Of course it's not that simple. Free services also can be pro-competitive. Free browsers and free online services helped break Microsoft.
Trust might be earned and it might be paid for. But whatever trust Google earned in its youth, it has squandered in its adolescence. Back in 2005, a year after Google went public, New York Times writer Gary Rivlin suggested that Silicon Valley was growing wary of the company everyone had supported because it dethroned Microsoft. In the article, Slide founder and entrepreneur Max Levchin is quoted as saying that although Google "still has a long wick of good will to burn off," he's "surprised at how fast the company's reputation is changing."
Almost eight years later, Google's wick of good will is short enough to require a magnifying glass. The company's unreleased computerized eyewear, Project Glass, already has been banned in a Seattle, Wash., eatery and has prompted a nascent opposition movement in the U.K.
Whether there's anything to this beyond publicity seeking isn't clear.
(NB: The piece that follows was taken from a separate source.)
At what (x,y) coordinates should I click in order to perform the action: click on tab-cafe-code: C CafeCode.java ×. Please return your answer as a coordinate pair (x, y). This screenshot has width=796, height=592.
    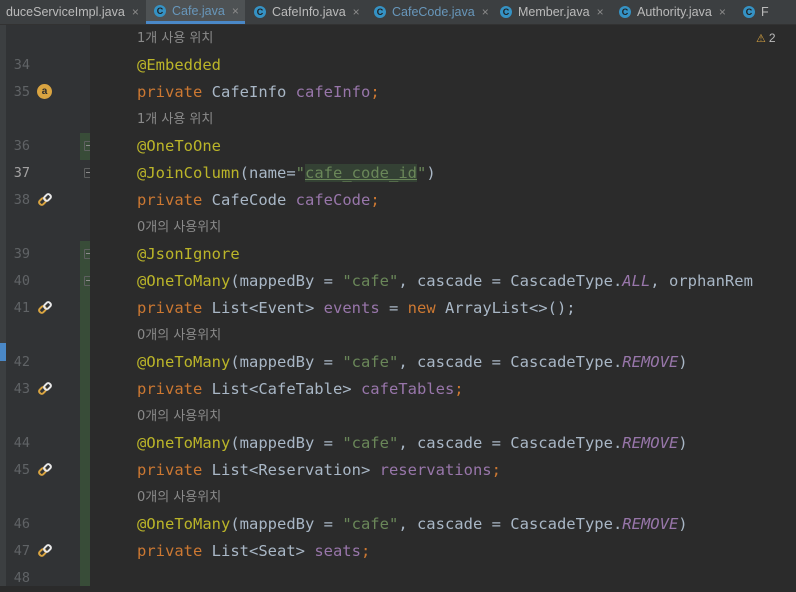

There have been plenty of anti-Google campaigns sponsored by Microsoft and other competitors that haven't achieved their goals -- the antitrust case came to naught. But it's an ominous sign.
Google might bounce back, like it has from so many other rough spots: the recent removal of AdBlock Plus from Google Play; Google's 2012 privacy policy change and Google+ search integration; the Google+ real names controversy; the privacy problems related to Buzz, Street View and Latitude; and the company's 2010 withdrawal from China and its humbled crawl back.
Chances are it will because there's no alternative to Google that doesn't have comparable failings. The only white knight left standing, Mozilla, depends on Google ad revenue and dares only nibble at the hand that feeds it.
Google, Apple, Microsoft. Choose your poison.